▶ What is needed:
Using the entries that follow, write out the line containing "Click the check icon before 采用目前领先的技术开发框架", the line containing "Switch to the Profile", and every line between them, exactly and nothing else.

(Collected data)

- - -

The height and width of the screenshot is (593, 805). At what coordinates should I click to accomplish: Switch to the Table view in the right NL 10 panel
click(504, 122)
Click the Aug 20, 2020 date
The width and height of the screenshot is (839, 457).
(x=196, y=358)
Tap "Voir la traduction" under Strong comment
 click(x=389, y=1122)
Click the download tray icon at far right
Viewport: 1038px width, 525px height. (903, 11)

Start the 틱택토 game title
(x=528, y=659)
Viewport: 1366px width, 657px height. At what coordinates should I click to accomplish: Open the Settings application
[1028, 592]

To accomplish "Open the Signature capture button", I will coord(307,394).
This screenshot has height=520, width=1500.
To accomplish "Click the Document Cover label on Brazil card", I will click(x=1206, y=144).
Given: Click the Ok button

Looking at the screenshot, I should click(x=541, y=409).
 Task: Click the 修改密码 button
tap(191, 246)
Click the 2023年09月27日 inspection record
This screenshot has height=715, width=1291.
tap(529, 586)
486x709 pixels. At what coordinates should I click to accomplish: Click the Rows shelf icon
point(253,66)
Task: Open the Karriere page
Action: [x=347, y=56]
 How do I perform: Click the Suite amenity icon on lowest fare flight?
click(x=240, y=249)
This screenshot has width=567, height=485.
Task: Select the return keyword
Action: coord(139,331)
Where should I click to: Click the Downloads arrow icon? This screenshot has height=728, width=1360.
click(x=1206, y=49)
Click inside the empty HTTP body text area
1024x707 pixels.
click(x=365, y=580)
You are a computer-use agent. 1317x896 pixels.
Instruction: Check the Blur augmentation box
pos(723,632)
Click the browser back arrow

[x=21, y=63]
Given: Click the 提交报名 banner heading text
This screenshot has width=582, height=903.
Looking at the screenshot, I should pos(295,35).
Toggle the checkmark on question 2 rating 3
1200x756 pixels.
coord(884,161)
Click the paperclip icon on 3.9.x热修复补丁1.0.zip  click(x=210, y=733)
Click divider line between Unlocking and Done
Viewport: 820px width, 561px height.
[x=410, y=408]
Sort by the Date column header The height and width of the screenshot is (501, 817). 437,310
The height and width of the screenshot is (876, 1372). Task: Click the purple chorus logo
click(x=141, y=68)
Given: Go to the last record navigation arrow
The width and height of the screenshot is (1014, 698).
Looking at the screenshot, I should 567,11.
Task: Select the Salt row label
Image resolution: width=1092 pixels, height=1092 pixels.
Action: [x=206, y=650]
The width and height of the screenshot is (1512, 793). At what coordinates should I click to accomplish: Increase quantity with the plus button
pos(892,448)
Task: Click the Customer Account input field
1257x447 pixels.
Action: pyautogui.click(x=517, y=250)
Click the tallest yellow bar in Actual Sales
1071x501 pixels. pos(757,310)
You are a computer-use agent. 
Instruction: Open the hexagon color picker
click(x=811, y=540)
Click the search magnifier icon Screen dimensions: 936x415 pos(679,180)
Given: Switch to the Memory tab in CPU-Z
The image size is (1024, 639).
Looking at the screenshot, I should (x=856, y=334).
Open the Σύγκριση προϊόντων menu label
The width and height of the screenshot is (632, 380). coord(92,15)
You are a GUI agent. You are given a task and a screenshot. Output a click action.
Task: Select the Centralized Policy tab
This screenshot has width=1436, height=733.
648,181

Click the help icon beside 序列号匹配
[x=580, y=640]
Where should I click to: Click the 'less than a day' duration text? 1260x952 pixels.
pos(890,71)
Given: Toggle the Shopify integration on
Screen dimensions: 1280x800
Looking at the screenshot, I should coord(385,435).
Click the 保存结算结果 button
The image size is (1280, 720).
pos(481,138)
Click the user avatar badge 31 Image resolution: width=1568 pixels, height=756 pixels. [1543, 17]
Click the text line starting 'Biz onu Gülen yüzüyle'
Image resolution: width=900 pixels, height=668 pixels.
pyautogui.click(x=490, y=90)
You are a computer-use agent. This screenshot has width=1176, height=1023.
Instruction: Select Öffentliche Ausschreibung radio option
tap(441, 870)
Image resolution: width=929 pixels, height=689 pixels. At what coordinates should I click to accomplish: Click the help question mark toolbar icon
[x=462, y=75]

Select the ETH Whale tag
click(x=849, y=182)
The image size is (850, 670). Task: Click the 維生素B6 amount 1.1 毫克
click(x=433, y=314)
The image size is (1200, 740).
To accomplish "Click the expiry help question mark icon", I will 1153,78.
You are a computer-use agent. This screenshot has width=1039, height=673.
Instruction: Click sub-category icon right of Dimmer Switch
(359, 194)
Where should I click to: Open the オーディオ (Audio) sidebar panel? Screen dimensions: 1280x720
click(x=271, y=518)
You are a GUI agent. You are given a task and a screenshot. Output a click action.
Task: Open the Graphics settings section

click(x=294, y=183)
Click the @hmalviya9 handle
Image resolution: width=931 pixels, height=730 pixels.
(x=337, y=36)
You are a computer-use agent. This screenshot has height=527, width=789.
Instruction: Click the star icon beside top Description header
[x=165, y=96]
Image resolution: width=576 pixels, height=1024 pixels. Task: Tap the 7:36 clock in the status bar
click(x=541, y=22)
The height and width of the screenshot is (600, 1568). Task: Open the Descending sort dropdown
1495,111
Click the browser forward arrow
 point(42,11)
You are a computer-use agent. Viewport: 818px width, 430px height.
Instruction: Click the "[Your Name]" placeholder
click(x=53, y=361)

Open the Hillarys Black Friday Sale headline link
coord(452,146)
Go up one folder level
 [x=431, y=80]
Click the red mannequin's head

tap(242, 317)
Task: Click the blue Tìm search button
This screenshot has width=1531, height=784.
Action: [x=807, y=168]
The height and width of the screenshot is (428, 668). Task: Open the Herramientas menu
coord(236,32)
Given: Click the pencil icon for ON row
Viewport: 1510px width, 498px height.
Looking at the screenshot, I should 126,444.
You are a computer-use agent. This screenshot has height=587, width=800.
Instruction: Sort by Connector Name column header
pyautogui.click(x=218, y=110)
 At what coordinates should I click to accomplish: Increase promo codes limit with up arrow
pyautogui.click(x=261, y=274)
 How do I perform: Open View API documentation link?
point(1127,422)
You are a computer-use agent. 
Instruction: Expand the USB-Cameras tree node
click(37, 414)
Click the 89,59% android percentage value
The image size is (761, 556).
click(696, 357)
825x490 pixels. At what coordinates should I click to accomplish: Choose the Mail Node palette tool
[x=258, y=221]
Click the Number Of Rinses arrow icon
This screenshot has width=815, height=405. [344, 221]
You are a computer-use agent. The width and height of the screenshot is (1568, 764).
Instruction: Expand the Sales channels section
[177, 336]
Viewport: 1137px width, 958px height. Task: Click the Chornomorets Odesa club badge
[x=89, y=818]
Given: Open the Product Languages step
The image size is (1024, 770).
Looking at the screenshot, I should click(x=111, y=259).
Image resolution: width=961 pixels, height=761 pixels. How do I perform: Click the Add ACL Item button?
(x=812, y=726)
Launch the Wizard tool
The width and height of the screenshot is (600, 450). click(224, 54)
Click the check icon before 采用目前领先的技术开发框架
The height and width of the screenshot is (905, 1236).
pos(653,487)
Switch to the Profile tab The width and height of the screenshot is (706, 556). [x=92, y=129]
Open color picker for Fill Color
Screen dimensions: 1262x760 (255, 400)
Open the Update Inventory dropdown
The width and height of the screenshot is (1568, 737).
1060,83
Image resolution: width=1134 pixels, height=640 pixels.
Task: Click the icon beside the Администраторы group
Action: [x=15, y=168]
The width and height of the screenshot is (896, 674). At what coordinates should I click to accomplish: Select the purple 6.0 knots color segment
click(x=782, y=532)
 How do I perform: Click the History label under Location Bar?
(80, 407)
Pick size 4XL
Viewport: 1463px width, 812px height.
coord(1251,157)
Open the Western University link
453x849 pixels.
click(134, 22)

- - -

▶ The completed task:
Click the check icon before 采用目前领先的技术开发框架
The height and width of the screenshot is (905, 1236).
pos(653,487)
Switch to the Profile tab The width and height of the screenshot is (706, 556). [x=92, y=129]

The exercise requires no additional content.